» ФРАГМЕНТ ТЕКСТА
════

Время от времени Фрейд описывает внешние события, и некоторые из них представляют значительный интерес. Летом 1883 года в Венгрии состоялся суд по поводу позорного «ритуального убийства», за которым с напряженным вниманием следил еврейский мир. Фрейд обсуждал психиатрический диагноз главного свидетеля. Естественно, он был обрадован успешным разрешением этого дела, но не питал надежды, что это в значительной мере поможет ослаблению преобладающего антисемитизма.

════

» ДАННЫЕ

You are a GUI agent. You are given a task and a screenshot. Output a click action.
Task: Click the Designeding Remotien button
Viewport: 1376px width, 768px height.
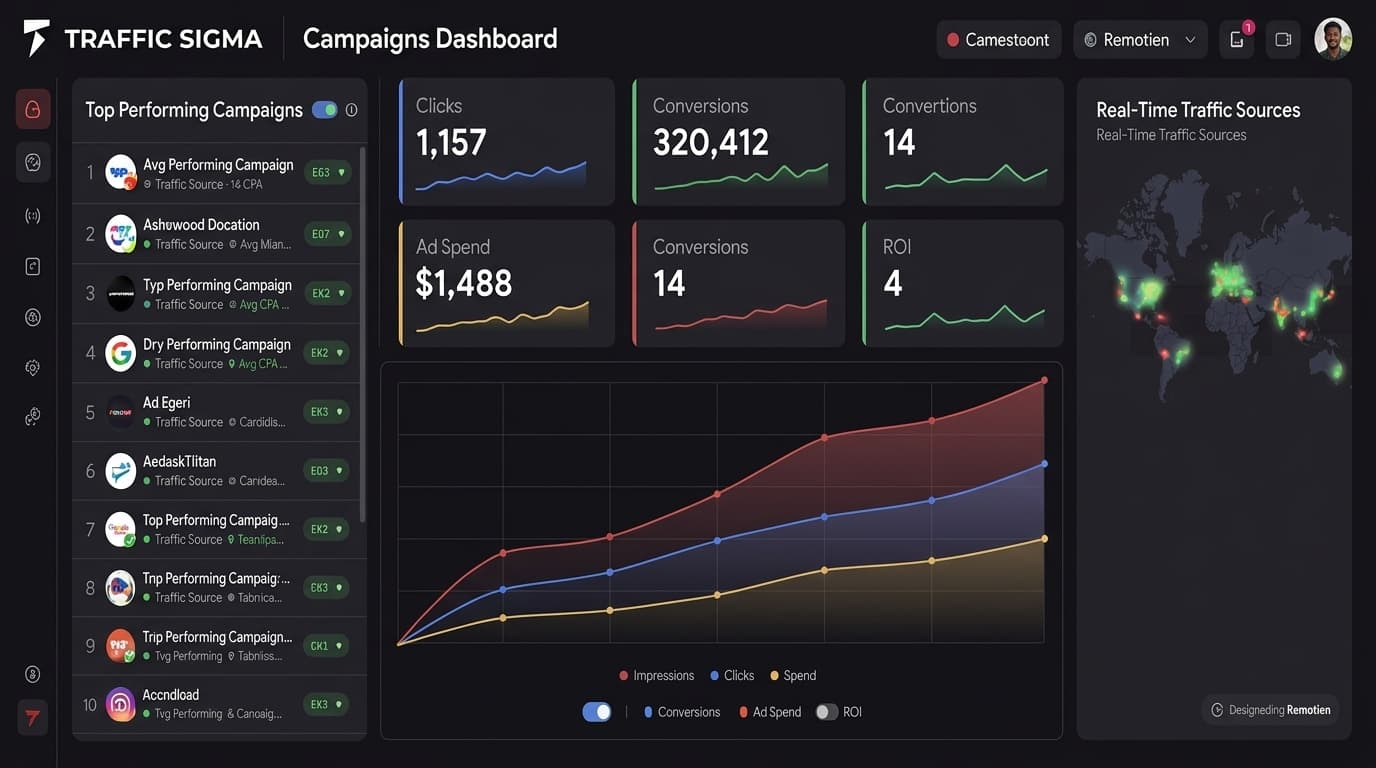(1271, 710)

════

» ЗАДАНИЕ 1
Перепечатайте из фрагмента о Фрейде отрывок от слов «Время от времени» до слов «ослаблению преобладающего антисемитизма.» включительно.
» ЗАДАНИЕ 2
Выпишите по порядку первое слово каждого предложения во фрагменте о Фрейде.

» МЕСТО ДЛЯ ОТВЕТА 1
Время от времени Фрейд описывает внешние события, и некоторые из них представляют значительный интерес. Летом 1883 года в Венгрии состоялся суд по поводу позорного «ритуального убийства», за которым с напряженным вниманием следил еврейский мир. Фрейд обсуждал психиатрический диагноз главного свидетеля. Естественно, он был обрадован успешным разрешением этого дела, но не питал надежды, что это в значительной мере поможет ослаблению преобладающего антисемитизма.

» МЕСТО ДЛЯ ОТВЕТА 2
Время, Летом, Фрейд, Естественно